▸ **TASK DETAILS**:
Reproduce the data below verbatim, leaving out the pictures.

▸ **EXERCISE INPUT**:
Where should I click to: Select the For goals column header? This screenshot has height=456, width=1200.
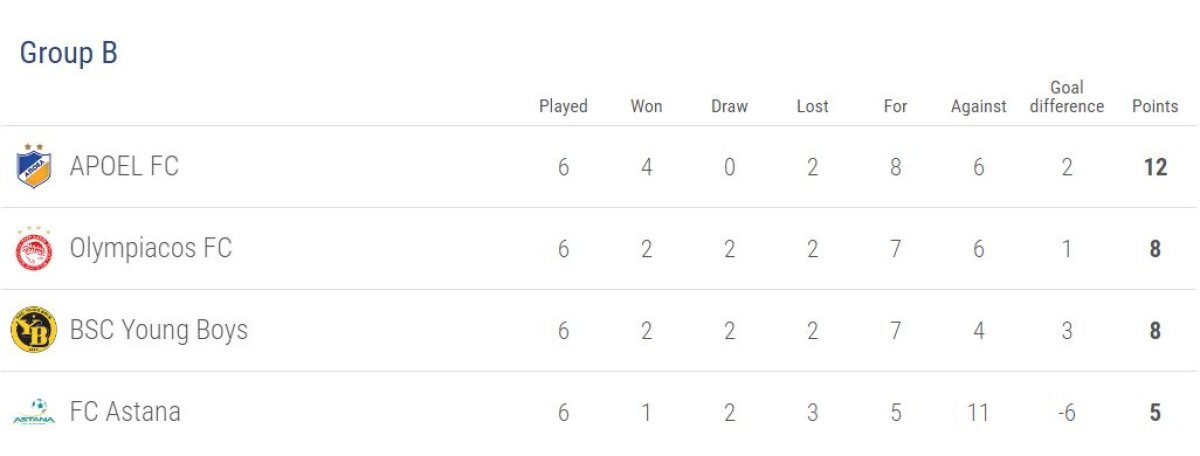click(895, 106)
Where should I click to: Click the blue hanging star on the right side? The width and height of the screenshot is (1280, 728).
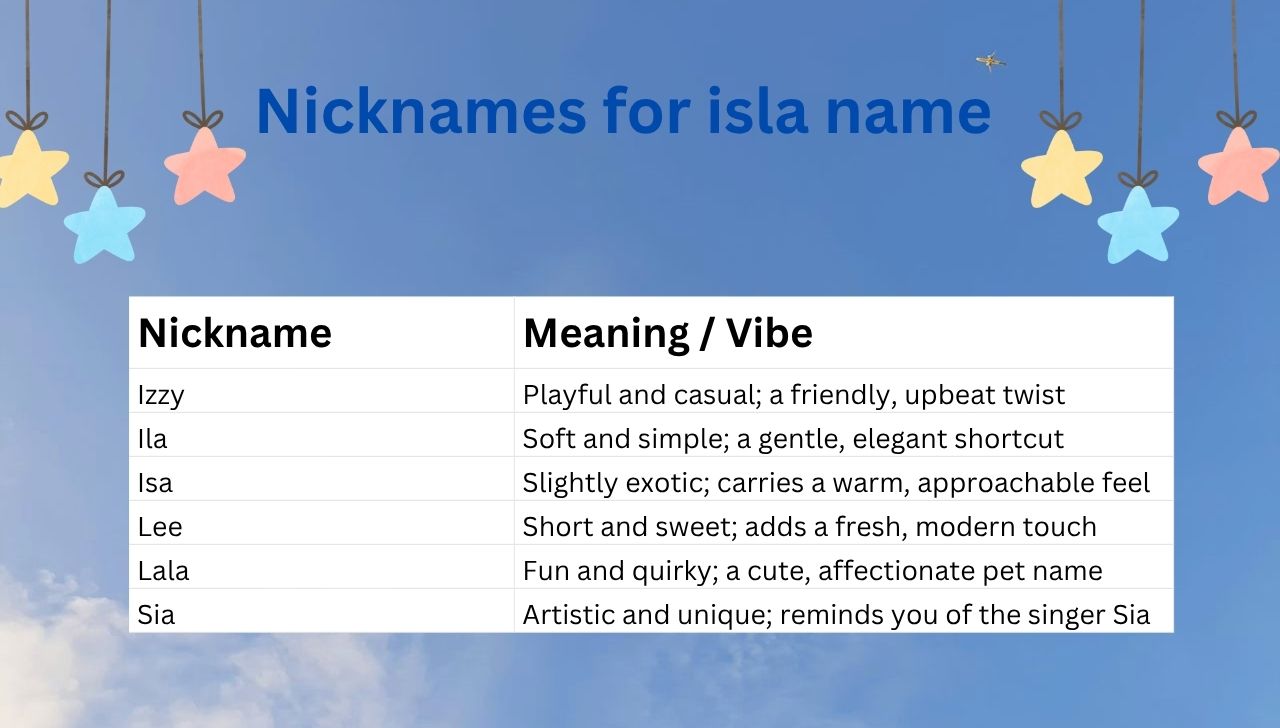coord(1138,224)
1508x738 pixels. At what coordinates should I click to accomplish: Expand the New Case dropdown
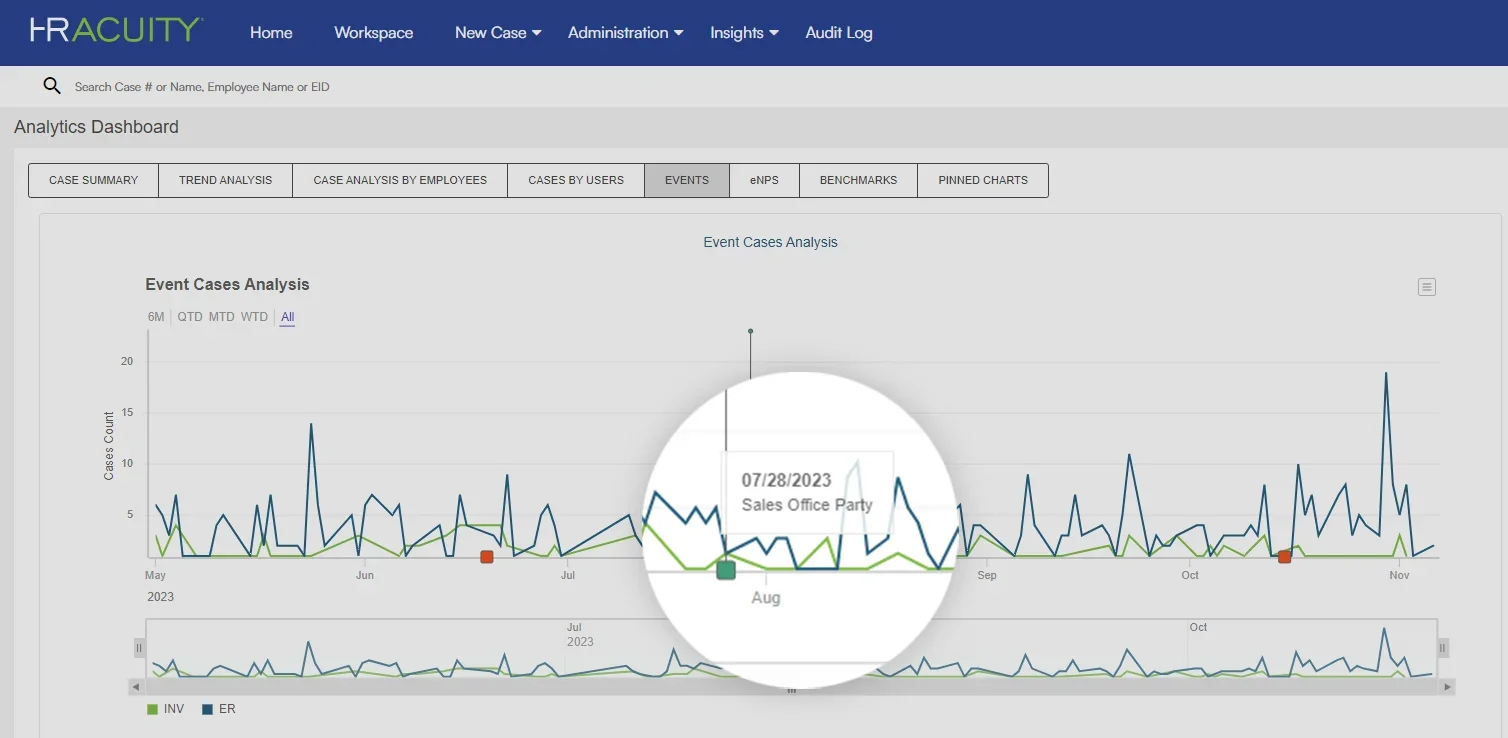click(x=497, y=33)
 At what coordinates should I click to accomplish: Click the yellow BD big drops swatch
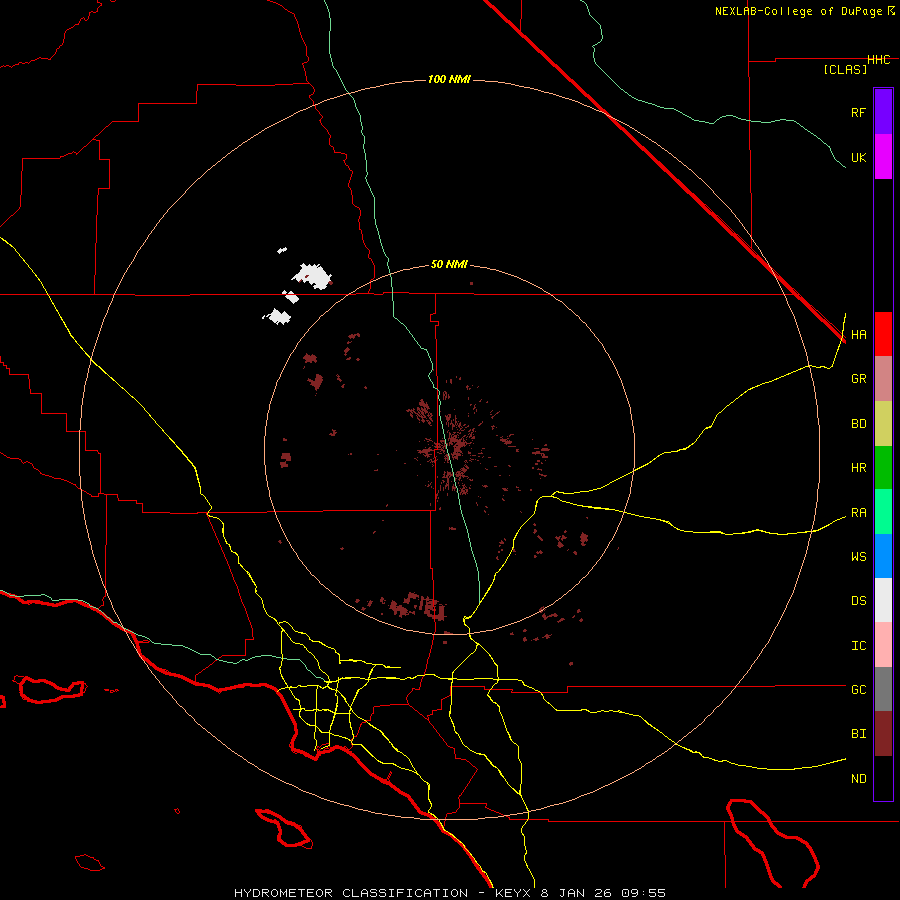[x=883, y=423]
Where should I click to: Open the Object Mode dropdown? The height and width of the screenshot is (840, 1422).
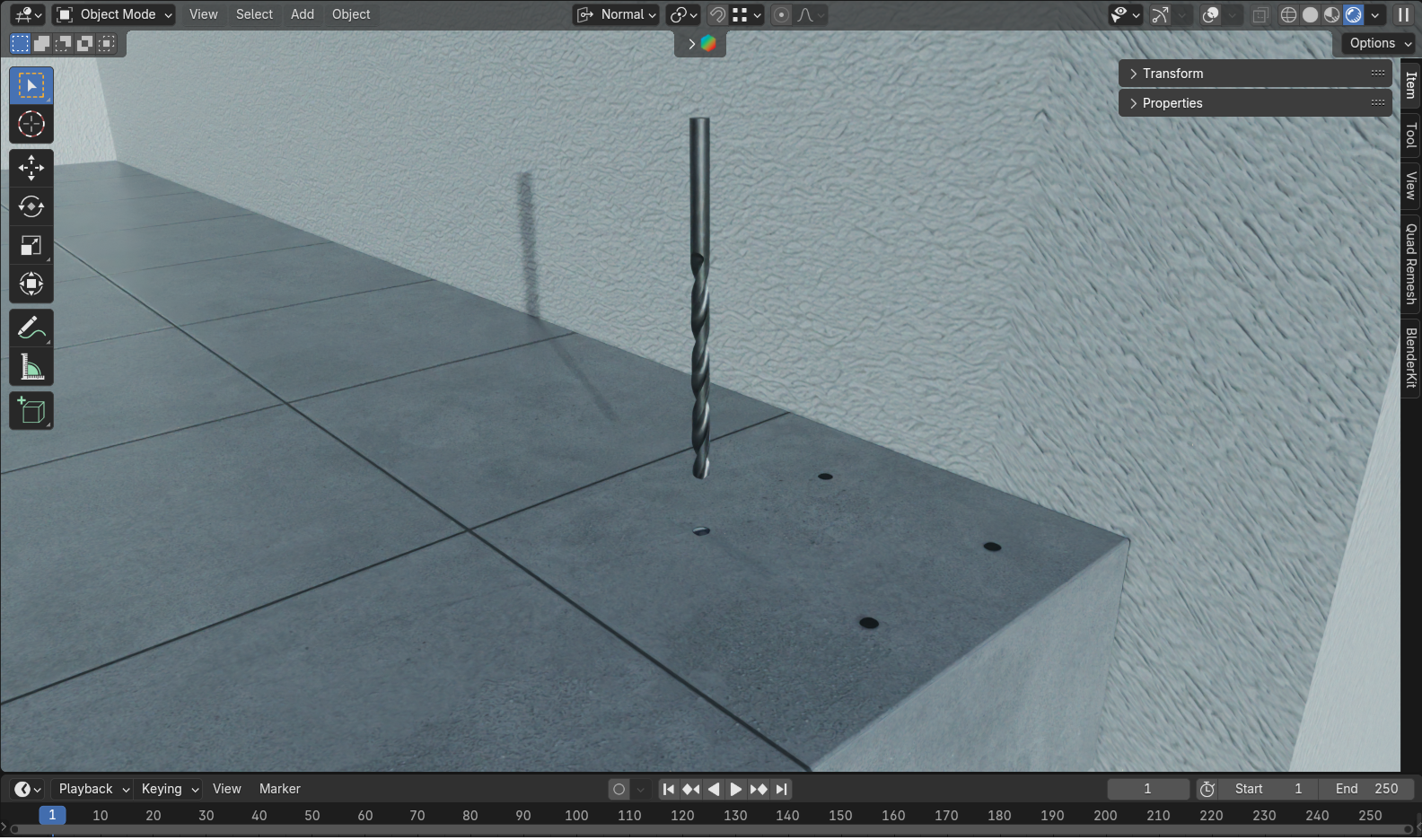point(115,14)
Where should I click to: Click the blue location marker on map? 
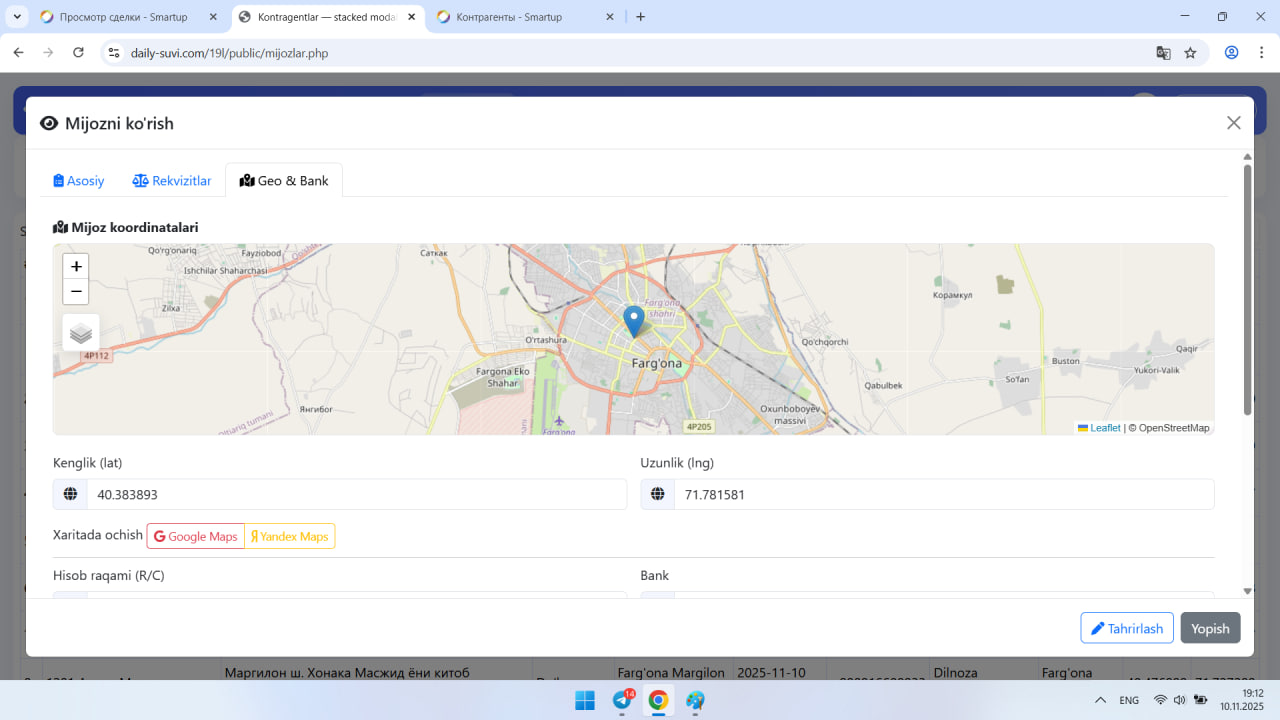(633, 320)
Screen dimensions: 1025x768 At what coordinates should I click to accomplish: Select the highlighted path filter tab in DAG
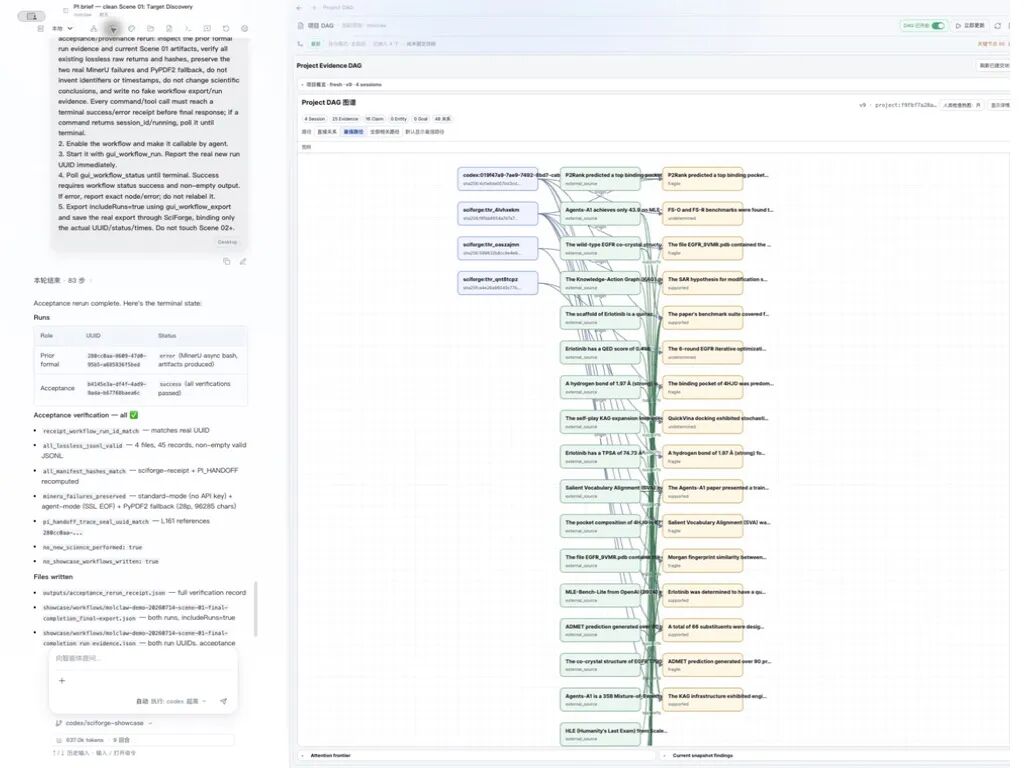[x=353, y=131]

▸ **EXERCISE SOLUTION**:
Where should I click to: Select the For goals column header? This screenshot has height=456, width=1200.
click(895, 106)
Where should I click to: Click the blue hanging star on the right side? The width and height of the screenshot is (1280, 728).
coord(1138,224)
1508x738 pixels. At what coordinates should I click to accomplish: Expand the New Case dropdown
click(x=497, y=33)
 At what coordinates should I click to accomplish: Click the yellow BD big drops swatch
[x=883, y=423]
Where should I click to: Open the Object Mode dropdown? The height and width of the screenshot is (840, 1422).
point(115,14)
Where should I click to: Click the blue location marker on map? 
(633, 320)
Screen dimensions: 1025x768 At what coordinates should I click to accomplish: Select the highlighted path filter tab in DAG
[x=353, y=131]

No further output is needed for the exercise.